Q: You’re proposing an operational hit since we won’t be selling all the seats or rooms.
A: Yes. That’s the decision to be made. We need to make these decisions holistically. We don’t have the complete answer, There’s room for innovation.

Q: [me] This morning we heard that the population is not nearly as adept at using these tools as some of us (= me) would like to believe. This afternoon we hear about markets that are adept. How did you hear this morning’s research?
A: It varies by market. And consumers aren’t necessarily savvy. The UGC has effect even when they’re not savvy. You need to tier your efforts, taking account of the consumers’ Web savviness.

Q: How’s it work in other countries?
A: We haven’t done that research. Happy collaborate…

Q: How does this apply to B2B?
A: More limited.

Anindya Ghose will talk about combining textmining with econometrics. Firms want to know if there’s any economic value to social networks and UGC. How can they monetize UGC?

There’s economic value embedded in the content. E.g., product reviews, geo locations, online purchase behavior. His software mines the text and assesses the economic value of, say, a positive review and even more particular comments. E.g., “good packaging” lowers the value by $0.56 because customers expect superlatives. Particular keywords have particular monetary effects.

Hypothesis: The increasing availability of UGC is reflected in sponsored search metrics. And, yes, he found a correlation between the frequency with which key words are used in blogs and their cost-per-click on search sites. He’s researching whether there’s some sort of causal effect, but it’s not an easy problem. Hence, UGC can be monetized through sponsored search.

[Posted without re-reading. I have to prepare for my unprepared comments. I’m on a panel that’s supposed to be reflecting on the day.] [Tags: ]

[ugc3] Understanding evolving online behavior

NOTE: Live-blogging. Getting things wrong. Missing points. Omitting key information. Over-emphasizing small points. Paraphrasing badly. Not running a spellpchecker. Mangling other people’s ideas and words. You are hereby warned.

John Horrigan of Pew Internet and American Life, gives a “non-Koolaid” presentation. He says that about 12% of Internet users have a blog. The percentage of people doing some form of content sharing is not increasing much at all. The demographics says that 18-24 do the most sharing, and then it goes down in pretty much a straight line. The change over time is not distributed evenly across age groups. Younger adults are turning away from the 6 core UGC behaviors, the 24-35s are increasing. The rest: not much change.

But people are increasingly going to social networkingIf UGC is migrating to rules-based environments, is it a good bargain? On the one hand, good governance can build sustainable mechanisms. OTOH, bad governance is a risk, so you want an open Internet.

Q: A decrease in activity among younger folk? Because they were so heavily involved initially?
John: They’re going to social networking sites instead of maintaining their own sites. But UGC is still an important activity to them.

Q: The changing behaviors as people age and how that will effect UGC?
John: Impossible to answer because we don’t know how the tech will change.

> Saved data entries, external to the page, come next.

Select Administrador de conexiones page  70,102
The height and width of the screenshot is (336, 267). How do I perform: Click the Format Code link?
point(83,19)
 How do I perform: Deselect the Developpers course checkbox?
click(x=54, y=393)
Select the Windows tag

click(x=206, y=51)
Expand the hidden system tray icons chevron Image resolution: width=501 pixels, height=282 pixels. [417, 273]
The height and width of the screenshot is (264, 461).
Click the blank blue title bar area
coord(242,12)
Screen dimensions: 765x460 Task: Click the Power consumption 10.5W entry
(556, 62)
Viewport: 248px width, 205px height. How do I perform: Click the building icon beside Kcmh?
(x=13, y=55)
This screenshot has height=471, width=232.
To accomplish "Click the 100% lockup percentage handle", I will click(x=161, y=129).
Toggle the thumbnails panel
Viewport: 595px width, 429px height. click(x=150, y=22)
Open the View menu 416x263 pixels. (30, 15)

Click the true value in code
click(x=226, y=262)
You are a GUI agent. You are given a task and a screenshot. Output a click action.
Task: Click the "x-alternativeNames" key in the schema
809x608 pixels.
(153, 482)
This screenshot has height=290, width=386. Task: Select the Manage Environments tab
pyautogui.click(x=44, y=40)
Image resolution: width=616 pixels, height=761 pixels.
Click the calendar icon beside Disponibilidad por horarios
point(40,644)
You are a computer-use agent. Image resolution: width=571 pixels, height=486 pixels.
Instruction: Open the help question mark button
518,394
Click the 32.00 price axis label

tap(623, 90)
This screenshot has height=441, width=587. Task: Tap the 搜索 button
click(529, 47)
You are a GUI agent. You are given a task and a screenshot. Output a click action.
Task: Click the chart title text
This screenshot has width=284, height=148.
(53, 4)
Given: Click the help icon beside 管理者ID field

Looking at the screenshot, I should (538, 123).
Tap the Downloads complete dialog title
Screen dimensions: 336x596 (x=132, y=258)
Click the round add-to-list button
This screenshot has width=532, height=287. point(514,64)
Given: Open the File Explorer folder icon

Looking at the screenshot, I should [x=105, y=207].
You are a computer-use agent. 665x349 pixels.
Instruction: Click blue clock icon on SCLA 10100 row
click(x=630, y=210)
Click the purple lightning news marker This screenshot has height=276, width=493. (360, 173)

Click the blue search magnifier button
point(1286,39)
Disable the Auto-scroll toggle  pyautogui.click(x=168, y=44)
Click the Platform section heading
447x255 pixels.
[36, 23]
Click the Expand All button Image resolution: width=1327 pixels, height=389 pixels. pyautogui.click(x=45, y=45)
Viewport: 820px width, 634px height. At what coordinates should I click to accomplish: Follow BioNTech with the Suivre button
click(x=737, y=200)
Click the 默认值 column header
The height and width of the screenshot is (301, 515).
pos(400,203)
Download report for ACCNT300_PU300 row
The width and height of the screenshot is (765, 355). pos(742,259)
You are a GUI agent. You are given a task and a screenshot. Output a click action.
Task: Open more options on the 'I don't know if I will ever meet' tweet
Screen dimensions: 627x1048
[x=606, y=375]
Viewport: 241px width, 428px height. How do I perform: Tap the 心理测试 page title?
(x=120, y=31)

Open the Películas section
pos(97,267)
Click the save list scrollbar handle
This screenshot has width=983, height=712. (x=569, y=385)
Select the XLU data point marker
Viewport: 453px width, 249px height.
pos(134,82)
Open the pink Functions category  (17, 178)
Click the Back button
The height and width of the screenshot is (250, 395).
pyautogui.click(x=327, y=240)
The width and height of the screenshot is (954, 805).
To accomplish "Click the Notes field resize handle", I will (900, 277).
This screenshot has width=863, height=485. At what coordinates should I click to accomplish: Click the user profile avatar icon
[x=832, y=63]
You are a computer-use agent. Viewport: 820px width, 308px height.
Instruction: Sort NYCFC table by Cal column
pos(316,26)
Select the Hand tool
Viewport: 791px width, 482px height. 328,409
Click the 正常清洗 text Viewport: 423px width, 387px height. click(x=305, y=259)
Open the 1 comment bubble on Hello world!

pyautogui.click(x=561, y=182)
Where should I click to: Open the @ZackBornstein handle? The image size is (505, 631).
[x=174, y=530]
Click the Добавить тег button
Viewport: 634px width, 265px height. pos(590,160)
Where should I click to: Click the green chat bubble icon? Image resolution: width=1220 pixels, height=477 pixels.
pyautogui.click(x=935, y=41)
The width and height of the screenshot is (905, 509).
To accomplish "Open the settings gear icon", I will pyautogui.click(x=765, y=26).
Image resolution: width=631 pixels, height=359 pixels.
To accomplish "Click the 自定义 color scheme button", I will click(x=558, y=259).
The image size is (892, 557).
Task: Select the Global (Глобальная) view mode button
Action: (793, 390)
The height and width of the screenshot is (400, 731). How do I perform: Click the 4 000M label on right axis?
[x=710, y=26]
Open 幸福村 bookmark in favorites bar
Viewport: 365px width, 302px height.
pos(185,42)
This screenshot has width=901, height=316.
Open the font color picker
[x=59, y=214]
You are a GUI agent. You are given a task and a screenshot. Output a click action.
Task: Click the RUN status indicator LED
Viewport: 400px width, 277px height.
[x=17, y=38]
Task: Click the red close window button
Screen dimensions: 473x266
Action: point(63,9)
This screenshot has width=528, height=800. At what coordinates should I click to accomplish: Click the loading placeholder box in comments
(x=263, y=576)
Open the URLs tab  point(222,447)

Mainak Mazumdar of The Nieslen Company begins by looking at blogging topics. It’s quite diverse he says. Next: size. Wikipedia has many more topics than Britannica. Also, social networking is very big: Member communities are #4 on most visited lists, after search, portals, and software manufacturers. #5 is email. Social media is big everywhere. (Biggest: 80% of Brazil. 67% in US.) The US is showing comparatively slower growth in “active reach of member communities.” Time spent in CGM has been increasing. So is the time spent on social networking. 35-49 years are the fastest growing audience for social networking sites. Teen consumption of SNS is going down, because they’re going more and more mobile. Mobile will be huge. TV will be big. People are watching more TV. Big media companies are doing well. “Becoming a mother is a dramatic inflectin point and drives women to the Web in search of advice and a desire to connect with others in her shoes” (from the slide).

Is the Net a game-changer for research companies? He compares it to scanner data in the 90s and online surveys in 1990s. In 2000s, perhaps [perhaps??] social networking will once again change the game. Reasons to think the Net is a game-changer overall [i.e., exceptionalism] : Pervasive, sticky, generational.

Q: Is TV watching growing on all screens or just on the living room screen?
Mainak: Time spent watching TV content on a TV.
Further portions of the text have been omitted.